CHAPTER FORTY-SIX
“All right,” I said, after the gun hit the floor next to the pieces of what I thought was the murder weapon.
“That way,” I said waving the gun. I wanted them to walk together to the sofa, where they sat side-by-side.
That done, I gave Ally a hand up. As she stood, I saw some more clay pieces on the floor.
“That was your sample piece,” she said. “I sat on it.”
“It can still be tested, and so can those. See if you can find two bags, will you? Let’s keep the pieces separate.”
“Right.”
She went to find two bags. Miranda and Devereaux stared up at me. I noticed they were sitting with about two feet between them.
“So which one of you was it?” I asked.
“Which one?” Miranda asked.
“Which of you killed Kessenger?”
“Now wait a minute—” Devereaux snapped.
“I know,” I said. “You’re going to tell me you didn’t kill him.”
“That’s right,” Devereaux said.
“What makes you think we did?” Miranda asked.
“How about you coming into the room with a gun and saying, ‘he knows?’” I asked. “That might’ve been a clue.”
“That has nothing to do with the murder,” she told me.
“Oh, really?” I indicated the pieces on the floor. “With that being the murder weapon one of you did it. My money was on him but now I think somehow you both did it. What I don’t know is why.”
Ally came back with two plastic supermarket bags, a broom and a shovel. She started sweeping up pieces.
“What are you going to do with those?” Devereaux asked.
“Give them to the police. They’ll send them to the lab.”
“I thought his wife killed him,” Miranda said.
“Oh, sure,” I said, “keep playing innocent.”
“Well, she was here that day,” she said.
“What?”
“His wife,” Miranda said, “I saw her here the day he was killed.”
“Inside the building?”
“No, at the front door,” Miranda said. “I was getting the mail. I guess she was pressing his bell.”

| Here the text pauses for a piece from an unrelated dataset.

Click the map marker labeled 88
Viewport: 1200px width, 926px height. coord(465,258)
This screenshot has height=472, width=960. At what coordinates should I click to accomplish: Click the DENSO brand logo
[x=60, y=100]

“And you didn’t let her in?” I asked.
“Why would I?” Miranda asked. “I didn’t know her.”
“Did she see you?”
“You bet she did,” Miranda said. “She flipped me off.”
“Did you see her?” I asked Devereaux.
“What? No, I never saw her.”
“Okay,” Ally said, “I’ve got all the pieces.”
Miranda and Devereaux were bugging me. They weren’t acting like killers who had been caught.
“All right, here,” I said, handing her my cell phone. “Call detective Leon and tell him to get over here.”
“Is that really necessary?” Devereaux asked.
“Well, since I think the two of you are murderers, yes, it is.”
Ally moved off with the phone to one ear and her hand to the other.
“I told you,” Miranda said, “we didn’t kill him.”
“What about the statue?”
“Henry gave it to me,” she said, “that’s true. But it’s not a murder weapon.”
“What about the chip in the base?”
“I did that,” Devereaux said. “I stupidly knocked it against a wall. You saw how it shattered when Miranda dropped it.”
“Why’d you give it to her and hide the rest of your pieces?” Ally asked, coming back.
“Well, I wanted her to have it,” he said. “It would keep us…connected.”
“The only way we’re connected, Henry, is—” Miranda started, but then stopped short.
“How?” I asked. “In the killing of Kessenger?”
“Oh, you’re impossible!” Miranda said. “I told you we didn’t do that.”
“Then why the gun?” I asked. I looked at Devereaux. “And why were you attacking Ally?”
“I was not attacking her, I was tryin’ to find out what she stole.”
I looked at Miranda.
“And the gun?”
“Oh, fuck you, Headstone!” she said. “Since you’ve already called the police, I’ll talk to them when they get here.” It didn’t matter much at that point how she pronounced my name.
I backed away, keeping them covered. Ally came along with me.
“What do I do with these bags?” she asked.
“Just hold onto them, they’re evidence.” I looked at her. “Are you all right?”
“I’m fine,” she said. “I just panicked when he started comin’ at me.”
“Speaking of which,” I asked, “why did you yell out ‘Headstone?’”
“Because I yelled Johnny and you didn’t hear me.”
“Well, I heard that.”
She looked over at the two of them, still sitting apart.
“They don’t look like lovers, or killers,” she said.
“I know. That last part is what’s bothering me.”
I turned my attention back to the couple on the sofa, although they weren’t sitting like a couple. But before I could say anything, Ally spoke up again.
“Johnny,” she said. When I didn’t answer she said, more stridently, “Headstone!”
“What?” I turned and looked at her, looked at what she was holding. “Where’d you find that?”
“In this bag,” she said. “It must have been inside the statue I sat on.”
I took it from her. A clear plastic bag with white powder in it.
“Look in the other bag,” I told her.
She did, came out with a larger plastic bag with more powder that must have been inside the suspected murder weapon.
It didn’t take a genius to figure out what it meant.